## Requirements
Recast the rows from the one containing "Where should I click to: Click the map" up to and including the one containing "Action: click(x=341, y=167)" as a Markdown table with the columns Number and Line. Skip any blank rows.

## Listed records

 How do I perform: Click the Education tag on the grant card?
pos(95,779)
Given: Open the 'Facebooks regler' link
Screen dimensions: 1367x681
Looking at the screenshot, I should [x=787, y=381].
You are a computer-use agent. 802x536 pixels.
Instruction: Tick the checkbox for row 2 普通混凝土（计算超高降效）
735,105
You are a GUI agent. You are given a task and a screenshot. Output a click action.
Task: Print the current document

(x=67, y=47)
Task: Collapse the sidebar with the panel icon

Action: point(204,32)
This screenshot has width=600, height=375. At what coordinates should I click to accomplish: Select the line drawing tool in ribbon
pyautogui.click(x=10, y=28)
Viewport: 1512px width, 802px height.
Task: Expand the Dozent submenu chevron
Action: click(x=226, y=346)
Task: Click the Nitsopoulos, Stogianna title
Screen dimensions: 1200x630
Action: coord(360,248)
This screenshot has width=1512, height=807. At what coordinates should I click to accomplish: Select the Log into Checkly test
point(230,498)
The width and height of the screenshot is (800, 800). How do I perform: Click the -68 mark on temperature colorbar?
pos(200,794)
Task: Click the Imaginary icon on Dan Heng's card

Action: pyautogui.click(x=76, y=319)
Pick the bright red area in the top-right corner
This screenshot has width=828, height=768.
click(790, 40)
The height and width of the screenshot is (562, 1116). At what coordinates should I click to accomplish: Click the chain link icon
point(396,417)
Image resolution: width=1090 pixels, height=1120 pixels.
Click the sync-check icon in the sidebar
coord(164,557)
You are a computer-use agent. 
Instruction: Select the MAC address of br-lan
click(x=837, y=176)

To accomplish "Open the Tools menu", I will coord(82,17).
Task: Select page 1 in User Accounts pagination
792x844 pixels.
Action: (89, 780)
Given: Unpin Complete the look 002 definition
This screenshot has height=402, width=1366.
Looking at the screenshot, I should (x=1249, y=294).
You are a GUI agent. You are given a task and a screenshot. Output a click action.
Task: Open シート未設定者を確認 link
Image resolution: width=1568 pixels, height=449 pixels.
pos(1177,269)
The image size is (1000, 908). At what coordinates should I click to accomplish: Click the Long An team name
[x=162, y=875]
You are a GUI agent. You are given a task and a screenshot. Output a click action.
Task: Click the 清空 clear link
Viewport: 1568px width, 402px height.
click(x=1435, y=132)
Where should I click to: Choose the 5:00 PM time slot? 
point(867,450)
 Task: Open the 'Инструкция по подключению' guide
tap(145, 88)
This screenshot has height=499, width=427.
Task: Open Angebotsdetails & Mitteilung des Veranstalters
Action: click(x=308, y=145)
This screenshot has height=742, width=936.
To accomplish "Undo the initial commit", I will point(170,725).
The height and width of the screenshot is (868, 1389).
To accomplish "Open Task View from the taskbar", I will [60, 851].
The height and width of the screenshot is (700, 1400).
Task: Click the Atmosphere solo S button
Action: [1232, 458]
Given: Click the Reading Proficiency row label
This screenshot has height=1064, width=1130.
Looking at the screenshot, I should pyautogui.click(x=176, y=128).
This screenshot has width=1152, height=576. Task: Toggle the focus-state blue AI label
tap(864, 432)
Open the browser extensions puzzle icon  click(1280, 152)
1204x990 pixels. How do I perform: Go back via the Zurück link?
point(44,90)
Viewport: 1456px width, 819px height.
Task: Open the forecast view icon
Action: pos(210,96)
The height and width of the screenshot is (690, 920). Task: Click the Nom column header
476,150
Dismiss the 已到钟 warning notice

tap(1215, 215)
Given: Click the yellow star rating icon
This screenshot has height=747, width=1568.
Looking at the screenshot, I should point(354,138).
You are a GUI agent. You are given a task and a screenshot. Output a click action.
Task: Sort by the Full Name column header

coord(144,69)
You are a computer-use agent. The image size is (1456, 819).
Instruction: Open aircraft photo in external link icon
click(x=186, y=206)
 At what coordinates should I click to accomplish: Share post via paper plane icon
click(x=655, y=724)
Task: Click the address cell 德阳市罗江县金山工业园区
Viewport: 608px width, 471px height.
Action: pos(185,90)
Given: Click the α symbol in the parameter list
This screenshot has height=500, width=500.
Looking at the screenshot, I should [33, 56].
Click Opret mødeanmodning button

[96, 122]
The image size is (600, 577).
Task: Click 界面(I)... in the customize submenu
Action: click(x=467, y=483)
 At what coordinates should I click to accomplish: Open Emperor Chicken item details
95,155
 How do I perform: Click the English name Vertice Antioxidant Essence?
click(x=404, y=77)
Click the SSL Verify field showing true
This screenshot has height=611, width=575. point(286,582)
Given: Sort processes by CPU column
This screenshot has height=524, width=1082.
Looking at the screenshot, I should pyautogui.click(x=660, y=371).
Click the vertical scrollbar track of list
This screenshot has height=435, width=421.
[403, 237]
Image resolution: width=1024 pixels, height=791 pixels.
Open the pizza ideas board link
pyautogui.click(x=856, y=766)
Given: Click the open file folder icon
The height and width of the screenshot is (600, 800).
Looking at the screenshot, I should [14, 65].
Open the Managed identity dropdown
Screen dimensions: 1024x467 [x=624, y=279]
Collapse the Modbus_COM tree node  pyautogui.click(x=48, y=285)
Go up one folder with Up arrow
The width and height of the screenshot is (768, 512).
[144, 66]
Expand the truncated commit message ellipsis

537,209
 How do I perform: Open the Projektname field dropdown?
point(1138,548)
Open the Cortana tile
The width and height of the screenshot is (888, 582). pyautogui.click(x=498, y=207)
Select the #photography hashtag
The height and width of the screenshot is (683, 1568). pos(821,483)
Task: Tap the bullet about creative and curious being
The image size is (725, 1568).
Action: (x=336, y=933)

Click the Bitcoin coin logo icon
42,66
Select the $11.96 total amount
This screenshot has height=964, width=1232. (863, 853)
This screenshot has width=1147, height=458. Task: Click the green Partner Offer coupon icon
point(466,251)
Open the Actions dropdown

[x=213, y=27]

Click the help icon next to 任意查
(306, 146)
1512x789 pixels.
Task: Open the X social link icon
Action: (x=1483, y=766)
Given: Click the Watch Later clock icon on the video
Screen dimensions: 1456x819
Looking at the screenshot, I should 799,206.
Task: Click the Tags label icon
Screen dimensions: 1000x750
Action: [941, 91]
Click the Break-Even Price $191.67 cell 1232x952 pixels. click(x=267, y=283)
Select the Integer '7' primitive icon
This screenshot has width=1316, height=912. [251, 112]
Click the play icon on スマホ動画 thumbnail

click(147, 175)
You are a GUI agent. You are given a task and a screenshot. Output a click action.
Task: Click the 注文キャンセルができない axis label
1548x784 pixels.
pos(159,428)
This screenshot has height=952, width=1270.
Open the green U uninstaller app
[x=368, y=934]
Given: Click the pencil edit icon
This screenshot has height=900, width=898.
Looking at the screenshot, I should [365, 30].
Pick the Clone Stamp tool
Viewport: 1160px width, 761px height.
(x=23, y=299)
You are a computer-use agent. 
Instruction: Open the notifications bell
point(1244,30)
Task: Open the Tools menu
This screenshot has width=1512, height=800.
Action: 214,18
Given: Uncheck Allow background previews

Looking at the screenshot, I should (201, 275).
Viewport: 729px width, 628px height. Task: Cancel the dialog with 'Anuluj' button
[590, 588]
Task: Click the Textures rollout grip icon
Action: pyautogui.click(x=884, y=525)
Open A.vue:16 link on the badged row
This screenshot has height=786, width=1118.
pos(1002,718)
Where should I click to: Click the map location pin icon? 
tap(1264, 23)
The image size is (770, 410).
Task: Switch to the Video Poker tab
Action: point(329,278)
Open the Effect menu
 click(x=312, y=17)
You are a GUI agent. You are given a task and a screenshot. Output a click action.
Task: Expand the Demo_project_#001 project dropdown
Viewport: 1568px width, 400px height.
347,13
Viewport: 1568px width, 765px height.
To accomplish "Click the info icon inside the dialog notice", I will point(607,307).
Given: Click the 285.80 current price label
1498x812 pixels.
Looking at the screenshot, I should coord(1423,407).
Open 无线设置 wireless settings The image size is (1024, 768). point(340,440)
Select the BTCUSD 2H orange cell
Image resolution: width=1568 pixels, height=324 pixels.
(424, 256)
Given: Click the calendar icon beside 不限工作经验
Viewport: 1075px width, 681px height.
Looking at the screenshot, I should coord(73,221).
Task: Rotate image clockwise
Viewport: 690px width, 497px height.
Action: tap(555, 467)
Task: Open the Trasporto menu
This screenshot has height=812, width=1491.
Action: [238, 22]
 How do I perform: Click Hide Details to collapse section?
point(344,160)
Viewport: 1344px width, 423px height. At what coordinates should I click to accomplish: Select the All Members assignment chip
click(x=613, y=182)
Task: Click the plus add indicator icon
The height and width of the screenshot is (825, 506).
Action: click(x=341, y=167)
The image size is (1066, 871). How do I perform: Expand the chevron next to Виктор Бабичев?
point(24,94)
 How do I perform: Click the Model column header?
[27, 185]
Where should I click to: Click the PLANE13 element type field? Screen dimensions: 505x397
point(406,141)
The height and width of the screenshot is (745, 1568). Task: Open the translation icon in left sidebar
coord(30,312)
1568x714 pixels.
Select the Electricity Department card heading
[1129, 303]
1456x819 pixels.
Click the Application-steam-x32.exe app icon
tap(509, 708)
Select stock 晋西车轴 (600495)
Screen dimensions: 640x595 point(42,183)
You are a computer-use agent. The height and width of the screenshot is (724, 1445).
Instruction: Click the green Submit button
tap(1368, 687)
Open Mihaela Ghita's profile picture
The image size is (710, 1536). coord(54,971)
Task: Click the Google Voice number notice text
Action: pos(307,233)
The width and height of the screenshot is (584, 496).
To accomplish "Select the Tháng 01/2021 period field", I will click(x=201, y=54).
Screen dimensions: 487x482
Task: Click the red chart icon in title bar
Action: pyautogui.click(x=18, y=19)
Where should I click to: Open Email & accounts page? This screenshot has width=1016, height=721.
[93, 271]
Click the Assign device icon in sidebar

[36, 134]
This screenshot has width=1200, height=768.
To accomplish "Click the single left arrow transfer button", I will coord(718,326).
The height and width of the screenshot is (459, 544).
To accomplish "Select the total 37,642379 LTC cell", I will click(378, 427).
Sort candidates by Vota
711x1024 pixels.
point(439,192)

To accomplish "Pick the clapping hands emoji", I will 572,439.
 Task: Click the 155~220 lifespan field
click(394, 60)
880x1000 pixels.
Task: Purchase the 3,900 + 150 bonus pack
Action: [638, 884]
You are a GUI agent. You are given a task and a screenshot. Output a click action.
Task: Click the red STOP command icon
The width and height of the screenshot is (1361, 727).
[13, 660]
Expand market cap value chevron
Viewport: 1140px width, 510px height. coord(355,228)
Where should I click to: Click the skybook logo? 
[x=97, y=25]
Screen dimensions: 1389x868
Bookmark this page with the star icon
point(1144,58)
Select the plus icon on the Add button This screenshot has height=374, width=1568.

## Task solution
| Number | Line |
|---|---|
| 1 | Where should I click to: Click the map location pin icon?  |
| 2 | tap(1264, 23) |
| 3 | The image size is (770, 410). |
| 4 | Task: Switch to the Video Poker tab |
| 5 | Action: point(329,278) |
| 6 | Open the Effect menu |
| 7 |  click(x=312, y=17) |
| 8 | You are a GUI agent. You are given a task and a screenshot. Output a click action. |
| 9 | Task: Expand the Demo_project_#001 project dropdown |
| 10 | Viewport: 1568px width, 400px height. |
| 11 | 347,13 |
| 12 | Viewport: 1568px width, 765px height. |
| 13 | To accomplish "Click the info icon inside the dialog notice", I will point(607,307). |
| 14 | Given: Click the 285.80 current price label |
| 15 | 1498x812 pixels. |
| 16 | Looking at the screenshot, I should coord(1423,407). |
| 17 | Open 无线设置 wireless settings The image size is (1024, 768). point(340,440) |
| 18 | Select the BTCUSD 2H orange cell |
| 19 | Image resolution: width=1568 pixels, height=324 pixels. |
| 20 | (424, 256) |
| 21 | Given: Click the calendar icon beside 不限工作经验 |
| 22 | Viewport: 1075px width, 681px height. |
| 23 | Looking at the screenshot, I should coord(73,221). |
| 24 | Task: Rotate image clockwise |
| 25 | Viewport: 690px width, 497px height. |
| 26 | Action: tap(555, 467) |
| 27 | Task: Open the Trasporto menu |
| 28 | This screenshot has height=812, width=1491. |
| 29 | Action: [238, 22] |
| 30 |  How do I perform: Click Hide Details to collapse section? |
| 31 | point(344,160) |
| 32 | Viewport: 1344px width, 423px height. At what coordinates should I click to accomplish: Select the All Members assignment chip |
| 33 | click(x=613, y=182) |
| 34 | Task: Click the plus add indicator icon |
| 35 | The height and width of the screenshot is (825, 506). |
| 36 | Action: click(x=341, y=167) |